(Items from a data source)
* * * * * * *

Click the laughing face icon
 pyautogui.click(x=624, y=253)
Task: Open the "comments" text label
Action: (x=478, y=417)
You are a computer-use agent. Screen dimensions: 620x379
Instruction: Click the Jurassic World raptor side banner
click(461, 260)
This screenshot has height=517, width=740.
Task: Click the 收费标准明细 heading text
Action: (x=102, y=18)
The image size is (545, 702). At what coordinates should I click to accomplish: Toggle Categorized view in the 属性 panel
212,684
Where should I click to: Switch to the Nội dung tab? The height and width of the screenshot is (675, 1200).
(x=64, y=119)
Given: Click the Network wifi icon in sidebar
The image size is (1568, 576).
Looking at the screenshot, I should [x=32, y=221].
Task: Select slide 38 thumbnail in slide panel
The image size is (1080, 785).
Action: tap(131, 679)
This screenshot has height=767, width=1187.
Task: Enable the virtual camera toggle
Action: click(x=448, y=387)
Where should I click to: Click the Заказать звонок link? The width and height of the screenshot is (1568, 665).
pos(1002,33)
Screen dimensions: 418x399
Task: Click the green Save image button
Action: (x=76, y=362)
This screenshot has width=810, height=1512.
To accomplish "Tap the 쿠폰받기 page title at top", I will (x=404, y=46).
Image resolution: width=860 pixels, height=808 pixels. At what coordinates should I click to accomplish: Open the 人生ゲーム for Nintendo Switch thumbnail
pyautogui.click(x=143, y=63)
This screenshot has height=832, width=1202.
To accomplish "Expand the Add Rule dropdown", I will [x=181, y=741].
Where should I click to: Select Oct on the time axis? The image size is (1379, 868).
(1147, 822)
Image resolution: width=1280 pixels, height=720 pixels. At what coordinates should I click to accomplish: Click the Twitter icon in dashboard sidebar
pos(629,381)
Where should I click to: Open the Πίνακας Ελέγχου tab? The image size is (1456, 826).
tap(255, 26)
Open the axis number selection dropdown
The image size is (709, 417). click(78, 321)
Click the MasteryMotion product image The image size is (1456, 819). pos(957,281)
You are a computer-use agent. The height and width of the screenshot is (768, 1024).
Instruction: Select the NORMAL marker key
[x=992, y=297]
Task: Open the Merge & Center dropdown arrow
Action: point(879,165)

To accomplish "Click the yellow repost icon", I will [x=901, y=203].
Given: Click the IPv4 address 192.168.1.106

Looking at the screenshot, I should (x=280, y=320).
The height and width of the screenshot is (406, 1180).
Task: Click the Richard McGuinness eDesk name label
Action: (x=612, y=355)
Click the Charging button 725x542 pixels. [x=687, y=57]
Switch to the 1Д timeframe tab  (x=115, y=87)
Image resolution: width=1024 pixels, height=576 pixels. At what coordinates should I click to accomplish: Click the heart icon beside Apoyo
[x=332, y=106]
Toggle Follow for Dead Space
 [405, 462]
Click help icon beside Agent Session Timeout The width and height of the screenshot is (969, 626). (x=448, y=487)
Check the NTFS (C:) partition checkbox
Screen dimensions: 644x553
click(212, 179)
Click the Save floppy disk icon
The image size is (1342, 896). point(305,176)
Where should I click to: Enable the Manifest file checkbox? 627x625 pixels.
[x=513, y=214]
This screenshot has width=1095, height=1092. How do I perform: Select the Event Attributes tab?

* * * * * * *

◆ PROBLEM TO SOLVE:
Please write out the lines from the one containing "Where should I click to: Enable" through the end of the listing, inclusive, swapping "checkbox" for "check box" and keeping everything else the same.

◆ ANSWER TO THE TASK:
Where should I click to: Enable the Manifest file check box? 627x625 pixels.
[x=513, y=214]
This screenshot has width=1095, height=1092. How do I perform: Select the Event Attributes tab?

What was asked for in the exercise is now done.